Action item A
List the processes in which the new candidate genes described in the cancer-genetics article are involved.
Action item B
Retype a passage of the cancer-genetics article word for word. Begin at the words "The researchers tested" and stop after the words "to tumour growth.".
Action item C
Write what comes next in the cancer-genetics article, picking up after its final sentence.
-------- Given text
Scientists at the University of South Australia have developed a new artificial intelligence-based method to uncover genetic interactions that contribute to cancer progression. The findings, published in Royal Society Open Science, suggest that groups of genes working together are responsible for driving tumour development, rather than individual mutated genes acting alone.
Dr. Andres Cifuentes-Bernal, the lead researcher on the project, explained that his team used AI tools to identify gene groups that collectively influence cancer advancement. Associate Professor Thuc Le, co-author of the study, emphasized the significance of this approach for understanding cancer biology. "Cancer is not static," he said. "It develops through a cascade of dynamic changes. Many genes act together to disrupt normal cell behaviour, but existing methods can struggle to detect that. Our approach is designed to capture that complexity."
The researchers tested their method using large breast cancer datasets and found that it could identify both well-known and previously hidden cancer-related genes. Some of these newly discovered genes were not mutated but still played a role in influencing other genes and contributing to tumour growth.
Their system successfully recognized many established cancer drivers listed in the Cancer Gene Census, an international reference source, which supports the accuracy of their approach. It also identified new candidate genes involved in cell signalling, immune response, and metastasis.
----------------
-------- Data section
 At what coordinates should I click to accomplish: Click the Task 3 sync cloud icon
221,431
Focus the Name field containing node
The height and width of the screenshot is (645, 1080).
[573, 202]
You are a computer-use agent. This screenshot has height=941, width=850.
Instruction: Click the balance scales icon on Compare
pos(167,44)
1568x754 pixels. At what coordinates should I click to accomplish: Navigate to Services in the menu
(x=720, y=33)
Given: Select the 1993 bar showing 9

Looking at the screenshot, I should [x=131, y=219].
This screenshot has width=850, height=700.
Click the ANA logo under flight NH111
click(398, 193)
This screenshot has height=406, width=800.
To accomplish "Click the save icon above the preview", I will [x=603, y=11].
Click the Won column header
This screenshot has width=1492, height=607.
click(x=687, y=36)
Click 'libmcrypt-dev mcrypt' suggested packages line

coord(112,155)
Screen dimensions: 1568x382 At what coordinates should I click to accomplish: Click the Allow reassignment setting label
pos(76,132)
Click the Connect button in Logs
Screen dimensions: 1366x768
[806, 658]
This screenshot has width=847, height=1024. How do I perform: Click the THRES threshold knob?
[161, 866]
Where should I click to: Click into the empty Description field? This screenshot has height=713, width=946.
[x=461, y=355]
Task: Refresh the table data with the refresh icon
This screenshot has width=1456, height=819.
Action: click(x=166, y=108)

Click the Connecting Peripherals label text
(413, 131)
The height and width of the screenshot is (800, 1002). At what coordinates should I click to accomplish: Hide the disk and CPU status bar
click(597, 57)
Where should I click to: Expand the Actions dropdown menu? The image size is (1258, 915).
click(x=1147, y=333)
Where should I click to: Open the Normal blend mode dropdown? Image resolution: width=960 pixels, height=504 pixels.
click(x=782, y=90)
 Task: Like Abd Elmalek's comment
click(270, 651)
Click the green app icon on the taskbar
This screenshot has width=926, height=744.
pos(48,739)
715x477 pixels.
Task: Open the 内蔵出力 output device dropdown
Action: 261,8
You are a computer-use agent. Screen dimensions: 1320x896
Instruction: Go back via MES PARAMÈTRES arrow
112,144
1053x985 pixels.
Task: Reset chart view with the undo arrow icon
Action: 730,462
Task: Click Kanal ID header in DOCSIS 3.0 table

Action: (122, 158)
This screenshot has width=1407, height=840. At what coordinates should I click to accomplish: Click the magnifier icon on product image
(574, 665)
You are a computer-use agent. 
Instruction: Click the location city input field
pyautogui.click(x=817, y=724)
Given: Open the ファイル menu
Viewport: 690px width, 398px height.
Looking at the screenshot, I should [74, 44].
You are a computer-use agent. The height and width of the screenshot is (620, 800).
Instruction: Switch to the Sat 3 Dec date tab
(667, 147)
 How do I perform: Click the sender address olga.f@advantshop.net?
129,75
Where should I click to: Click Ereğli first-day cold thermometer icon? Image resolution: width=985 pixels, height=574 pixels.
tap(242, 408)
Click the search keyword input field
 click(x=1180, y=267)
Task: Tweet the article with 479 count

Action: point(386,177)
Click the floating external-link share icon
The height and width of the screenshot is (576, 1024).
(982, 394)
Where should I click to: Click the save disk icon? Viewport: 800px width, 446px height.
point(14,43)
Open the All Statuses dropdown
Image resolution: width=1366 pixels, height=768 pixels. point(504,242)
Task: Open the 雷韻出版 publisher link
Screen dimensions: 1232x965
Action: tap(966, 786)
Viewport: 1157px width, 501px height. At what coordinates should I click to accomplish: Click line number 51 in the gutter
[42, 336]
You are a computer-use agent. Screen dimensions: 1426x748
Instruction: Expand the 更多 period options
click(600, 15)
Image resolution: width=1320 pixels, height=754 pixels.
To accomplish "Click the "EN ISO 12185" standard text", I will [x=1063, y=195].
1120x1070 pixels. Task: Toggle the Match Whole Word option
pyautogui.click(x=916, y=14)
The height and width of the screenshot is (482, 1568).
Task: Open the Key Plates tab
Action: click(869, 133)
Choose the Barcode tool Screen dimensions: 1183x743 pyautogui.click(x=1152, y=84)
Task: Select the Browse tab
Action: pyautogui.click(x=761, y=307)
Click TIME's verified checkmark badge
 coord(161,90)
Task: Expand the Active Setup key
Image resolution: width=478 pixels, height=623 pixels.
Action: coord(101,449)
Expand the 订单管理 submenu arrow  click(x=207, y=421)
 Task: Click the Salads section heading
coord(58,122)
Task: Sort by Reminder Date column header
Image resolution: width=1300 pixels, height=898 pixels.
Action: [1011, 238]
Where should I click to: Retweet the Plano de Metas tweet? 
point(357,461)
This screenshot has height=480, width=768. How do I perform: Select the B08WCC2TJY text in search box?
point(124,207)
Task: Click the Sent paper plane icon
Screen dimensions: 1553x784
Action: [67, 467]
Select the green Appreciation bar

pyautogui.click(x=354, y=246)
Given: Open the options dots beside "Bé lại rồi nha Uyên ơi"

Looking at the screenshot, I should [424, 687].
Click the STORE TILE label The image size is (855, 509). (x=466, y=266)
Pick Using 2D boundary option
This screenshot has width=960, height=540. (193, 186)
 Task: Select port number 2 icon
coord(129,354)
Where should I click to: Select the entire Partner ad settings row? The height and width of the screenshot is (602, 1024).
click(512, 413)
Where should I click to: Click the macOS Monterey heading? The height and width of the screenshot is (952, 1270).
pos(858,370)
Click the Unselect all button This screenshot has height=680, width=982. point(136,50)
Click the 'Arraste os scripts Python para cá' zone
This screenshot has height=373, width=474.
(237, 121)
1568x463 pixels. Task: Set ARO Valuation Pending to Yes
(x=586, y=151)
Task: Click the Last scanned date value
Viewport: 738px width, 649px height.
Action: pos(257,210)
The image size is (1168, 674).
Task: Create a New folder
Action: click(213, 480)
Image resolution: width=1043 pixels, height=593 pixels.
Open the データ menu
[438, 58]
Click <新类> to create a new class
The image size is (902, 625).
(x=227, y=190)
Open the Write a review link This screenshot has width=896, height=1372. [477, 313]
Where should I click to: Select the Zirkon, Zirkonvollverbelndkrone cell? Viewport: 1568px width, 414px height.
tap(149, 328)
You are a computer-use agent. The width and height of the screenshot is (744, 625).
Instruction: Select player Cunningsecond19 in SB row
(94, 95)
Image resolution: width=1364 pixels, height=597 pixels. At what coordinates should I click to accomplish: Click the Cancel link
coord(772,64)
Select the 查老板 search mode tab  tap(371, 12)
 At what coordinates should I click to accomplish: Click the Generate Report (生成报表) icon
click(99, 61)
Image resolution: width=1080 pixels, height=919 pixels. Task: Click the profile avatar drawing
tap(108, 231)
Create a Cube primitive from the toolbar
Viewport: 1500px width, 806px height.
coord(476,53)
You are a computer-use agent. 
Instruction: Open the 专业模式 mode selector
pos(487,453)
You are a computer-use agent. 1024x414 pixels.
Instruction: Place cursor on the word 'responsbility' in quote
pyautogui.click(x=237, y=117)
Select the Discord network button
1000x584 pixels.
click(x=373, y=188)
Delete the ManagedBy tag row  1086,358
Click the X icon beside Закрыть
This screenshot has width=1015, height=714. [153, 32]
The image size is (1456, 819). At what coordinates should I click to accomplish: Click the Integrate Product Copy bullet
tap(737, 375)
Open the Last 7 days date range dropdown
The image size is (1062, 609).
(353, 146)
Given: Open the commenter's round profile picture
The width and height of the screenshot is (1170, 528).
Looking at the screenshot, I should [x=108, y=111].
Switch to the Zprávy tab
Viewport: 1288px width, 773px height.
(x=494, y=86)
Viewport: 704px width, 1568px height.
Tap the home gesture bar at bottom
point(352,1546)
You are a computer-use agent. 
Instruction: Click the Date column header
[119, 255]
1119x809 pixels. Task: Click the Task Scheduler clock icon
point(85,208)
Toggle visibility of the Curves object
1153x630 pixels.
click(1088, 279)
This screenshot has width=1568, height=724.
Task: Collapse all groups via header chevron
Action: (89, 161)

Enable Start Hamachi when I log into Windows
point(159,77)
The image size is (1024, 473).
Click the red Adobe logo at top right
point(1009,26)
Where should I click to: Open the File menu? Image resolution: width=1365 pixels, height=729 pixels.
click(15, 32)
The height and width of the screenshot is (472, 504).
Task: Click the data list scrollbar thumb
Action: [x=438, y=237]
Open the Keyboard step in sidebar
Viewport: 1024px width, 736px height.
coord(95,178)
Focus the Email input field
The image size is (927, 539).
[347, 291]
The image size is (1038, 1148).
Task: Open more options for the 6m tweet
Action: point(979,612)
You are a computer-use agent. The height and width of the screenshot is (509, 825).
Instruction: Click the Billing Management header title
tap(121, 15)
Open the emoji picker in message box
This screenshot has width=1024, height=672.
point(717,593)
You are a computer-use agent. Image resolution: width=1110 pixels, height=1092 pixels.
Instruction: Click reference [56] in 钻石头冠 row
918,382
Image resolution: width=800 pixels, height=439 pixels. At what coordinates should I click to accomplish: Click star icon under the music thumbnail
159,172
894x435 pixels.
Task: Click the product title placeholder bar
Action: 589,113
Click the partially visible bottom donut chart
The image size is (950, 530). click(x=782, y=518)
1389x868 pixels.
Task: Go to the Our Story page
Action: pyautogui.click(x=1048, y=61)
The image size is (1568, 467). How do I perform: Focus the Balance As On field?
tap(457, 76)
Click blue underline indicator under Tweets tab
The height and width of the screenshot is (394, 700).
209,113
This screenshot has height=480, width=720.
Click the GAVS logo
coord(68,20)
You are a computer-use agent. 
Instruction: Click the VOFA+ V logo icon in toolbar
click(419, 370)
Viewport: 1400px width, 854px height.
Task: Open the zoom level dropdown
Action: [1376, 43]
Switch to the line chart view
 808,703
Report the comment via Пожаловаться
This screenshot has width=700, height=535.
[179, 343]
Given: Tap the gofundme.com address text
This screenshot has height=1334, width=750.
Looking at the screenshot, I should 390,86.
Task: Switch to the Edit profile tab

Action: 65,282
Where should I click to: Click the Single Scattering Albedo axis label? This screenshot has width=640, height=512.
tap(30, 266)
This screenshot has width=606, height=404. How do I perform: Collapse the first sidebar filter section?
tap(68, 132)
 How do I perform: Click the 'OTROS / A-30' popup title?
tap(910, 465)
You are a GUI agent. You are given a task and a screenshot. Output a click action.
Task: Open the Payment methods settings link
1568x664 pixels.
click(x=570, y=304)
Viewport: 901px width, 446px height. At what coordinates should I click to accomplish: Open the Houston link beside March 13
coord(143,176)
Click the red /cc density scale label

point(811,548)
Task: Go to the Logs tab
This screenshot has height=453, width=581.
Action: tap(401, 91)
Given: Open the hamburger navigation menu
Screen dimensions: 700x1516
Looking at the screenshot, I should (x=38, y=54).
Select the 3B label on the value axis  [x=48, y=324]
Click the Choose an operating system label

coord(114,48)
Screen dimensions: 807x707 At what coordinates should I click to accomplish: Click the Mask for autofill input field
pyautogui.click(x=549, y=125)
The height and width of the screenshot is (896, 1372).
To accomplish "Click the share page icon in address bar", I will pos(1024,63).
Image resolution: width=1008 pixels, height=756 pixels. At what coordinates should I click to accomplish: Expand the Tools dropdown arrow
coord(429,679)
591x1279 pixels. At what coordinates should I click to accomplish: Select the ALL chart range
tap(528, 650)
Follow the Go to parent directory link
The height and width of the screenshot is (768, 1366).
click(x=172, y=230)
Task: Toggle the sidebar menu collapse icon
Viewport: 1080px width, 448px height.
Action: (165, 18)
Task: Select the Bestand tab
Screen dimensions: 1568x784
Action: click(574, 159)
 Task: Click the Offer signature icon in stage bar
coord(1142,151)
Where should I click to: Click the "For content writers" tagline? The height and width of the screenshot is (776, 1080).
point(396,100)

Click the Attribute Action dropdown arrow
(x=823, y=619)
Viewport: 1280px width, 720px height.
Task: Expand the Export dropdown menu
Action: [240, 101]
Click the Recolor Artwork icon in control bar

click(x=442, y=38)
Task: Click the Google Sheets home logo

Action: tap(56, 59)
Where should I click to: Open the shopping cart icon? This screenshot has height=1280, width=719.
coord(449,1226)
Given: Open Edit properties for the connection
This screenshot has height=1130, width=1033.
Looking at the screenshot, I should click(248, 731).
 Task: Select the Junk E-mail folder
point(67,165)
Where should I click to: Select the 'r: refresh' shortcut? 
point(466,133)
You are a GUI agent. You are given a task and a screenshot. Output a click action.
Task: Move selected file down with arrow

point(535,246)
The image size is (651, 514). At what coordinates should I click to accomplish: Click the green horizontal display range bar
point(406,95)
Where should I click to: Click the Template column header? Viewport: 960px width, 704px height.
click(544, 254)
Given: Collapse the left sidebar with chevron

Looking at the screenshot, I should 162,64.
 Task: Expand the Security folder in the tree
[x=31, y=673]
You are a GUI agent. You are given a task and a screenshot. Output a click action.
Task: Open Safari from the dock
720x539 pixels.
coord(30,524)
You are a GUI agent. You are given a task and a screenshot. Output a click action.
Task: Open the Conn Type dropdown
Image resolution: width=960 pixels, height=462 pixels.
----------------
Answer space A
cell signalling, immune response, metastasis

Answer space B
The researchers tested their method using large breast cancer datasets and found that it could identify both well-known and previously hidden cancer-related genes. Some of these newly discovered genes were not mutated but still played a role in influencing other genes and contributing to tumour growth.

Answer space C
Assoc Prof Le noted that their technique focuses on detecting cooperative networks among genes instead of looking at isolated genetic factors. "These networks highlight how genes collaborate to collectively push cancer into more aggressive states," he said.
The team believes this AI-driven framework could help identify new therapeutic targets for patients whose tumours do not have common mutations typically associated with cancer progression. Dr Cifuentes-Bernal added: "Understanding these dynamics gives us a richer view of how tumours evolve. It moves us beyond thinking about single-cell mutations and towards a better understanding of the broader biological systems at play."
The researchers also suggested their method could be adapted for use in studying other diseases where gene regulation changes over time, such as neurodegenerative diseases, autoimmune disorders, and chronic inflammatory conditions.
'Identifying cooperative genes causing cancer progression with dynamic causal inference' is published in Royal Society Open Science (DOI: 10.1098/rsos.250442).